Cleantech Market Intelligence
With Datsun Revival, Nissan Stays the Course
Recent press articles have made much of a Nissan announcement that it plans to bring back the Datsun brand, with a $3,000 vehicle for emerging markets. Car buyers in Europe and the United States wondered if something similar was coming to their markets. The answer to that is quite simply no, not possible. The main reason that such a vehicle will only be available in markets such as India, Russia, and Indonesia is that those countries have fewer rules and regulations about car specifications. China used to be like that, but has tightened up in recent years, partly to try to slow down the growth in car sales to allow the infrastructure to catch up, especially in cities.

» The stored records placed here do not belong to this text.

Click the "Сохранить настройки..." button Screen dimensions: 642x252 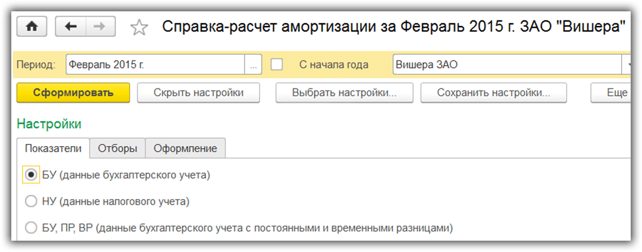[x=493, y=93]
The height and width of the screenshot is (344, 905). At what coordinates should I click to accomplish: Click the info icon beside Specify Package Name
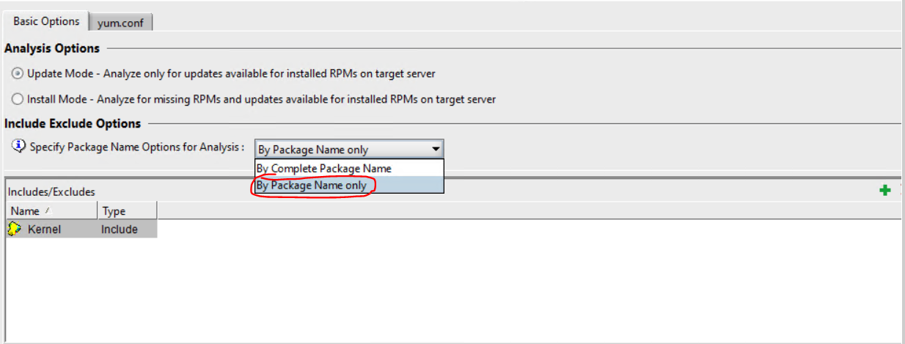click(x=19, y=146)
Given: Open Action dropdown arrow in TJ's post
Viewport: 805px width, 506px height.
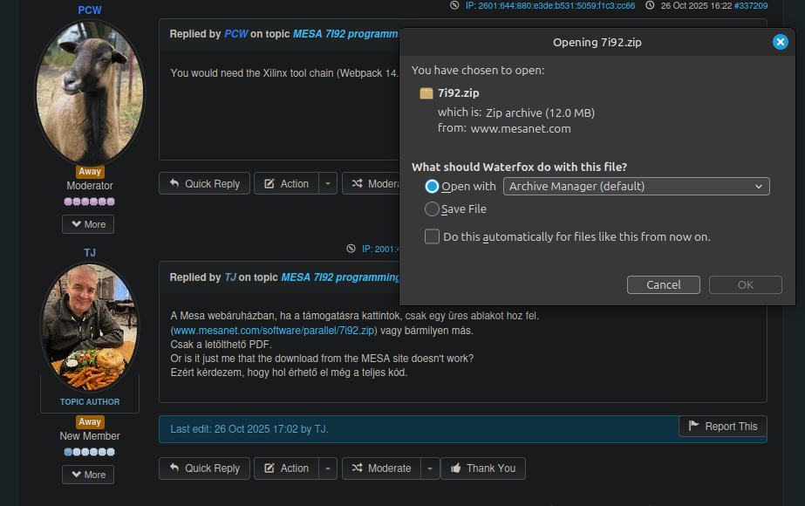Looking at the screenshot, I should (x=327, y=468).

Buyers in mature markets such as Western Europe, North America, and Japan have certain expectations for a new vehicle regarding its comfort and performance, and increasingly they expect premium sound systems and navigation systems as well as power everything. Automatic gearboxes have been pretty much standard in North America for decades, and as the technology gets more sophisticated they are catching on in Europe and the developed regions in Asia Pacific. National and regional governments impose stringent safety and emission targets, all of which require enhancements that cost money. Airbags are a major expense, as are exhaust after-treatments such as catalytic converters and particulate filters.
So if business can be done by going back to making simple, basic transportation why not give it a go? It’s been successful for Tata, in India, with its Nano vehicle. In many emerging countries, a basic, well-made car is a big step up from ancient two-wheel vehicles or even carts pulled by animals. As wealth spreads, the demand for simple transport will be strong in these countries that are not ready for hybrid or electric technology.

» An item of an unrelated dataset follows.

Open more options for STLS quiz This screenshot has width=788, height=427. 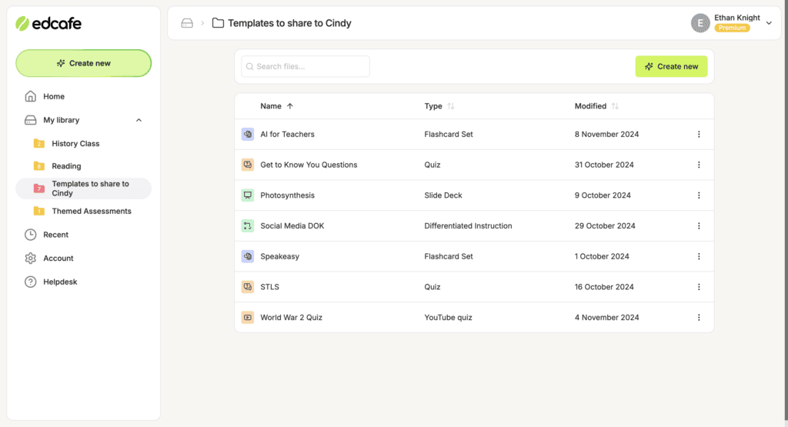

Some criticism has been leveled at Nissan management for this move, implying that it is a panic reaction to the weak sales of electric vehicles that have been supported by billions of dollars of investment in recent years. But Nissan’s partner Renault has been in the basic vehicle business for many years, since taking over Romanian manufacturer Dacia in 1999. And the basic Dacia models are proving popular in today’s sluggish European economies. The Paris Motor Show highlighted Dacia’s expansion in the U.K. market.

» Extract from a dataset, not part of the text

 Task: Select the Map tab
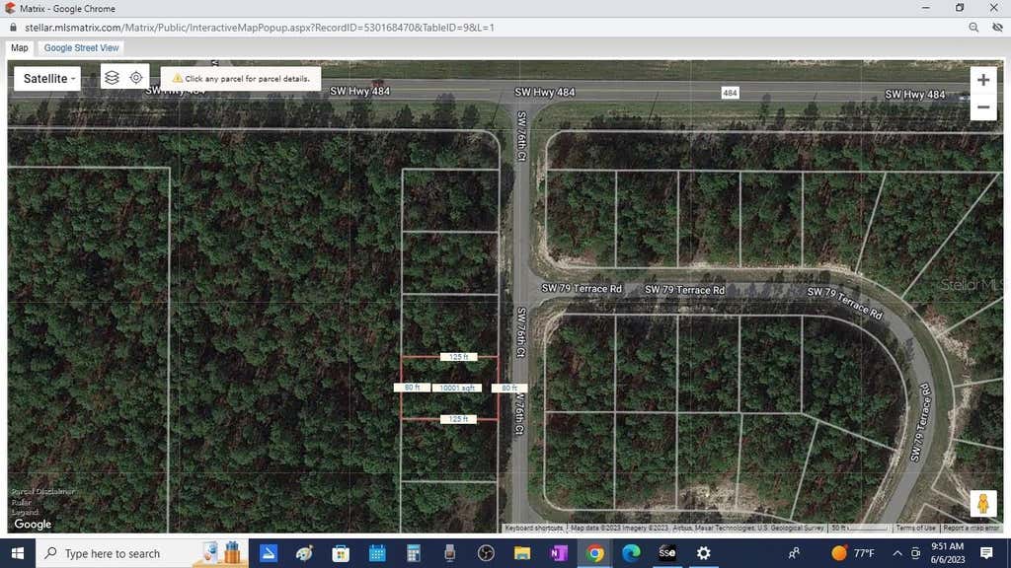click(x=20, y=48)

So Nissan is not changing course by bringing back the Datsun brand. It’s growing its volume products at the low end of newer markets while continuing its push to persuade mature markets that electric vehicles are where the future lies. (This month Volkswagen announced it will pursue a similar subbrand strategy.) With most of the growth expected to be concentrated in the emerging market countries for the next few years, that seems like a sensible strategy.